The heroine of Killers of the Flower Moon is a Osage woman named Mollie Burkhart. Mollie is a Ma Joad-like island of stability in an ocean of chaos here, but nobody matches the legendary characters he has described in other work: the irrepressible Percy Fawcett in The Lost City of Z, the romantic Steve O’Shea in “The Squid Hunter,” the doomed Cameron Todd Willingham in “Trial By Fire.”
But Grann’s real signature in his writing is the surprise ending—and the surprise middle, and the other surprises in between. My favorite story of Grann’s, “The Imposter,” contains narrative trap doors that lead the reader to fall through more trap doors. Even among true crime writers, Grann finds shocking stories. Fortunately, unexpected events are present in droves in this book.
Also familiar to regular Grann readers will be the evocative prose. “The Shoun brothers set up a plank as a makeshift table,” he writes at one point. “From a medical bag, they removed a few primitive instruments, including a saw. The heat slithered into the shad. Flies swarmed. The doctors examined the clothes Anna wore—her bloomers, her skirt—searching for unusual tears or stains.” (19)
Though wary of the federal government, the Osage turned to the FBI for assistance, then still in its embryonic stages. After making the Osage pay for part of the investigation with their own money, FBI Director J. Edgar Hoover returned responsibility for solving the crimes to state authorities. But then an FBI informant killed a cop in the Osage hills, and Hoover needed to investigate the murders to keep the bureau’s reputation—and perhaps very existence—intact.
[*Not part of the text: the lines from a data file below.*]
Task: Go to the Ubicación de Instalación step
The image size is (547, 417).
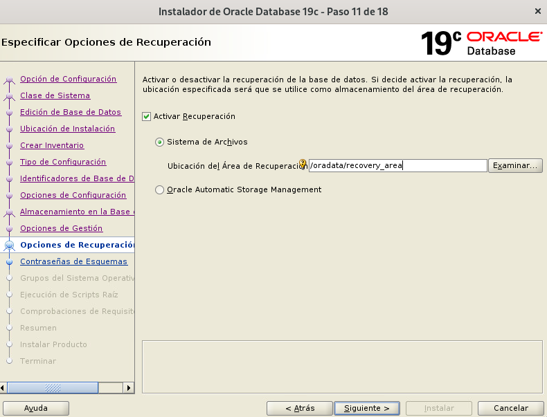Action: point(67,129)
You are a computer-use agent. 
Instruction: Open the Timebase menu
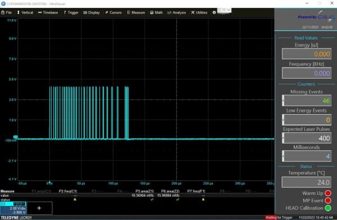[48, 12]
He sent one of his best men, Tom White, who is among the few white men in Killers of The Flower Moon who comes across as honorable (aside from his affection for Hoover). Though White and some other investigators did yeoman’s work, it is left to Grann to connect dots left unconnected nearly a century later. It seems that he actually solves a murder that occurred 100 year ago and uncovers several others. If it’s not quite justice for the Osage, it’s at least a respectful tribute.
Pursuing justice through a narrative nonfiction book about murder is actually quite rare. A glance at the true crime section in any bookstore will reveal that, compared with other areas of non-fiction, true crime is weighted down by pulpy, exploitative works. Writers have yet to take to books en masse to write true crime with any sort of public interest component.
Journalists, of course, have long known that true crime can be both riveting and examine serious issues. Though now defunct, the Best Crime Reporting anthology series published annually from 2002 to 2010 (originally it was called The Best American Crime Writing) was a spectacular example of the genre. The Marshall Project and The Crime Report both routinely highlight and produce some of the best criminal-justice journalism available online. Aggregators like longreads and longform frequently collect high-quality true crime.
But for book-length projects, journalists have tended to eschew true crime, perhaps wary of being conflated with scribes who thrive on gory details and high body counts. That is a shame, because public respect for true crime is at an all-time high. The first season of the podcast Serial became such an influential cultural phenomenon in 2014 that it not only catapulted podcasting to the forefront of American media, it managed to revive popular respect for true crime. But books have yet to join the party. Perhaps Killers of the Flower Moon can help change that. With its focus on highlighting historical wrongs, David Grann has performed a service. That he might help elevate true crime books as an option for other journalists would be another.